Normalizes escape sequences within JSON strings.
Normalizes number formats by removing thousands separators and handling currency.
Converts smart quotes and alternative quote characters to standard JSON double quotes.
Types
@type json_string() :: String.t() | nil
Functions
@spec fix_doubled_quotes(json_string()) :: json_string()
Fixes doubled quote patterns that sometimes appear in malformed JSON.
Note: This feature is deferred to Layer 5 (Tolerant Parsing) and this function is currently a no-op pass-through.
Rationale for Deferral
After comprehensive TDD investigation, we determined that doubled quote patterns require context-aware parsing beyond regex capabilities. Attempting to fix them with simple regex preprocessing creates more problems than it solves due to:
- Ambiguity: Cannot distinguish
""value""(malformed) from"He said ""hello"""(quotes inside string content) without full parsing context - False matches: Regex patterns match legitimate empty strings, escaped quotes, and other valid JSON constructs
- Pipeline interactions: Early preprocessing can interfere with Layer 2's structural analysis and Layer 3's character-by-character parsing
Patterns Requiring Layer 5 Implementation
The following patterns will be addressed in Layer 5 with full JSON state machine and position tracking, following the json_repair Python library's parse_string.py implementation:
- Symmetric doubled quotes:
""value""→"value" - Asymmetric doubled quotes:
""value"or"value""→"value" - Tripled quotes:
"""value"""→"value" - Quadruple quotes (empty string):
""""→"" - Doubled quotes in object keys:
{""key"": "value"} - Doubled quotes inside string content:
"He said ""hello"" to me"
Test Coverage
Comprehensive test suite in test/missing_patterns/doubled_quotes_test.exs (21 tests).
Tests are tagged with :layer5_target and excluded from main test run until
Layer 5 implementation.
Examples (Future Layer 5 Behavior)
iex> fix_doubled_quotes(~s({"key": ""value""}))
~s({"key": "value"}) # Layer 5 will handle this
iex> fix_doubled_quotes(~s({"empty": ""}))
~s({"empty": ""}) # Currently: pass-through (no change)
iex> fix_doubled_quotes(nil)
nil
@spec normalize_escape_sequences(json_string()) :: json_string()
Normalizes escape sequences within JSON strings.
Converts literal escape sequences (like \t, \n) to their actual character representations.

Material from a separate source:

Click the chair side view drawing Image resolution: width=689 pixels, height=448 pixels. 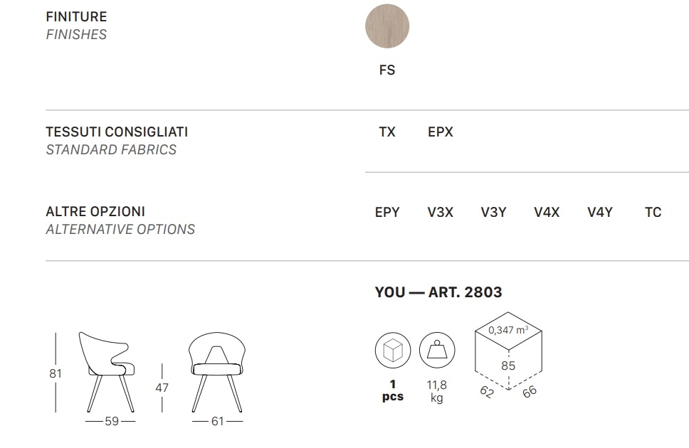click(107, 372)
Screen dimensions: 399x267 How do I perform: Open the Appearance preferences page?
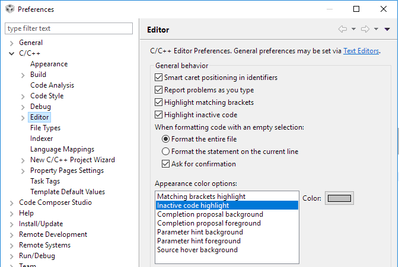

Handles Unicode (\uXXXX) and hex (\xXX) escape sequences.
Examples
iex> normalize_escape_sequences(~s({"text": "hello\\tworld"}))
~s({"text": "hello\tworld"})
iex> normalize_escape_sequences(~s({"emoji": "\\u263a"}))
~s({"emoji": "☺"})
iex> normalize_escape_sequences(nil)
nil
@spec normalize_number_formats(json_string()) :: json_string()
Normalizes number formats by removing thousands separators and handling currency.
Converts numbers with commas (1,234) to standard format (1234) while preserving decimals and scientific notation.
Examples
iex> normalize_number_formats(~s({"amount": 1,234}))
~s({"amount": 1234})
iex> normalize_number_formats(~s({"price": -1,234.56}))
~s({"price": -1234.56})
iex> normalize_number_formats(nil)
nil
@spec normalize_smart_quotes(json_string()) :: json_string()
Converts smart quotes and alternative quote characters to standard JSON double quotes.
Supports curly quotes (""), angle quotes (‹›), and guillemets («»).
Note: Regular single quotes (') are NOT converted here as they may be legitimate content inside string values. Single quote normalization happens later in Layer 3 character-by-character parsing where context is available.
Examples
iex> normalize_smart_quotes(~s({"key": "value"}))
~s({"key": "value"})
iex> normalize_smart_quotes(~s(«hello»))
~s("hello")
iex> normalize_smart_quotes(nil)
nil
iex> normalize_smart_quotes("")
""